I am a self-studies and this is a hw problem from a complex analysis scourse I've been doing.
The problem set pertains to the topic Automorphism Groups and has a high concentration of fractional linear transformations. So I would be appreciative of any help, but especially if those concepts are applicable.
Show that for any points $a, b\in D$, the unit disk, there is a unique circle $C$ passing through $a$ and $b$ and meeting $\partial D$ orthogonally. (Suggestion: Prove first that the only circles through $0$ and perpendicular to $\partial D$ are diameters of D.)
As far as the hint goes, it makes sense that radii are perpendicular to tangents to the circle, so if the radii lie on a line, it is a diameter.

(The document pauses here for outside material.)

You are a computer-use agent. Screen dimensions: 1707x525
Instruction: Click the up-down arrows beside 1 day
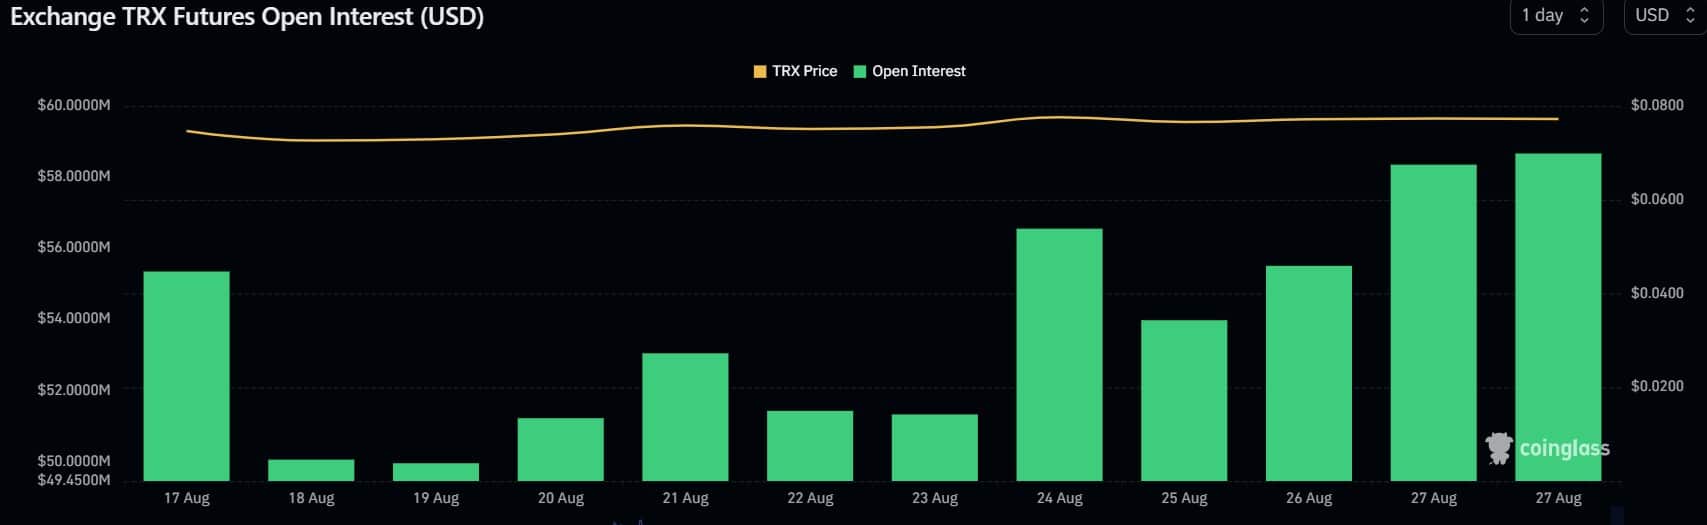[1584, 16]
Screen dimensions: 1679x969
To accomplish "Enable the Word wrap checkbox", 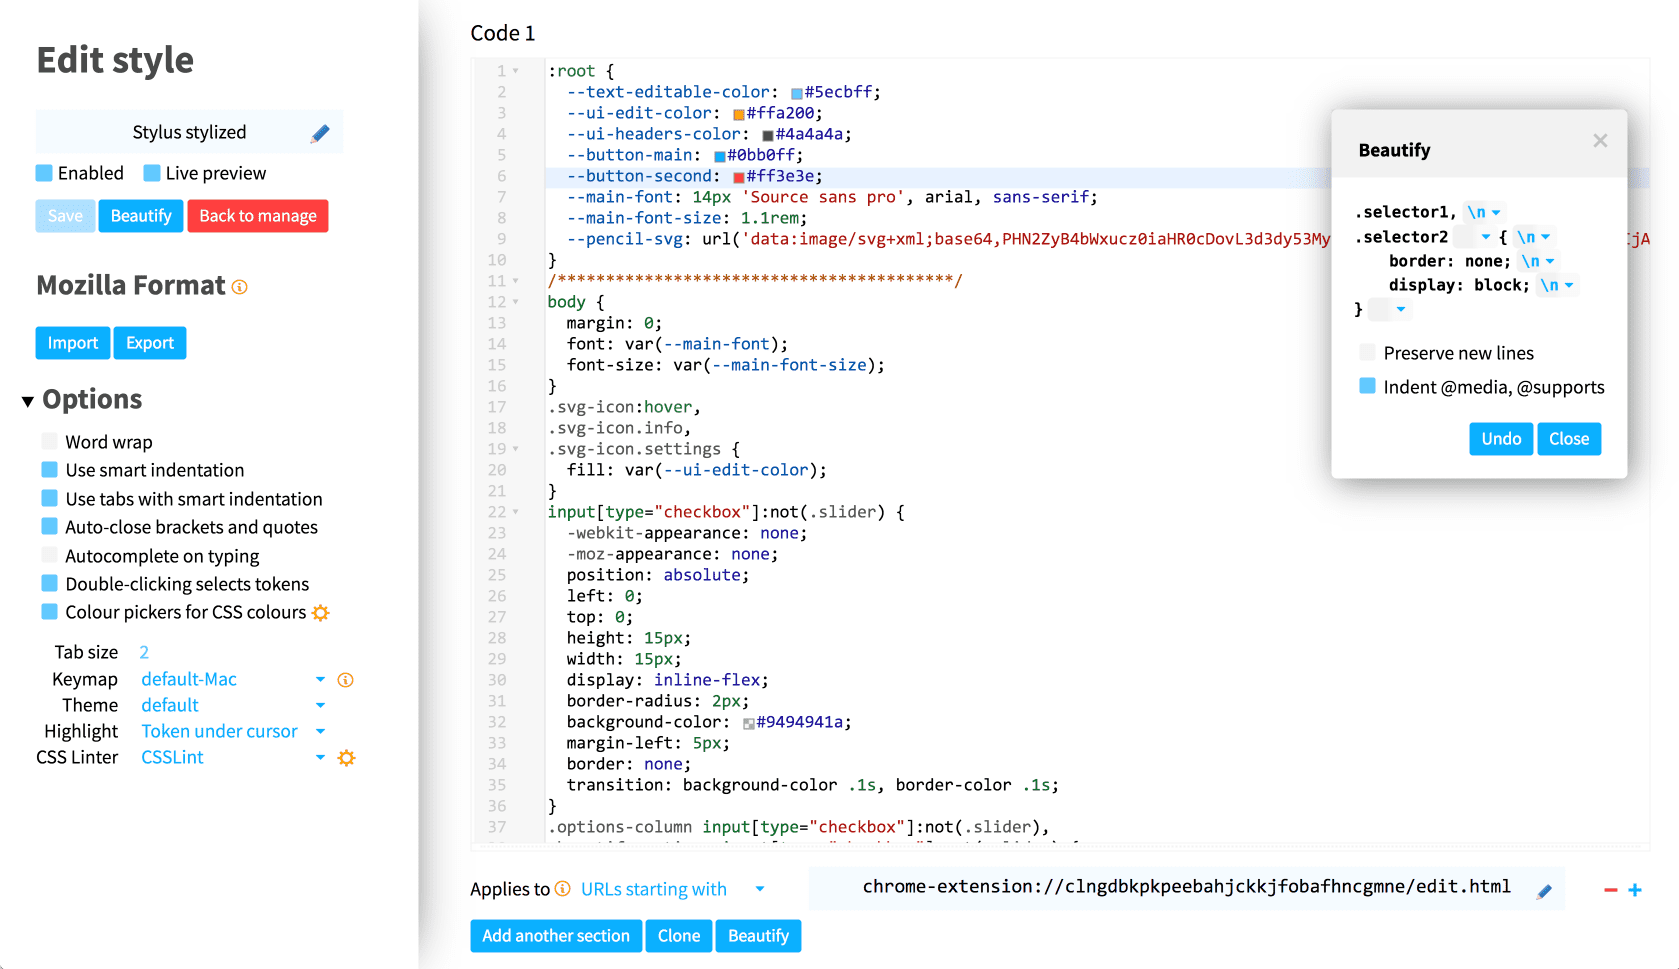I will click(x=49, y=441).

But this doesn't seem like much of a proof.
Also as far as the general case, I can see how a circle through $a$ and $b$ and centered outside of $D$ can have orthogonal intersections with the $\partial D$ and how the respective right triangles formed by $0$ and the two tangents to the circle from the center of $C$ work.
But I would appreciate help proving the existence and uniqueness. Especially if there is a way using fractional linear transformations.
Thanks
different problems may be easiest in different models. This one is best in the upper half plane. You need to know that any Mobius transformation preserves angles (including right angles) and maps any line or circle into either a line or circle.
To take the unit disc to the upper half plane, use $$ f(z) = \frac{z + i}{iz+1}. $$
To take the upper half plane to the disc, use $$ g(z) = \frac{iz + 1}{z+i}. $$ Which, now that I look at them together, are just reciprocals.
In the upper half plane, given two distinct points, there are just two possibilities. If two points are on a vertical ray, because both have the same real part, that is the line through them. If the two points have different real parts, draw the ordinary line segment between them, draw the perpendicular bisector of that segment, it meets the real axis at a point, call it $P.$ The semicircle with center at $P$ that passes through both original points is what you want.
In both cases, the curve described is mapped to the unit disc to either a diameter or a circular arc that is orthogonal to the boundary. It is worth the exercise to find out what happens to $z = A + i e^t$ under the mapping $ g(z) = \frac{iz + 1}{z+i}. $ Here $A$ is real constant, $t$ the real variable.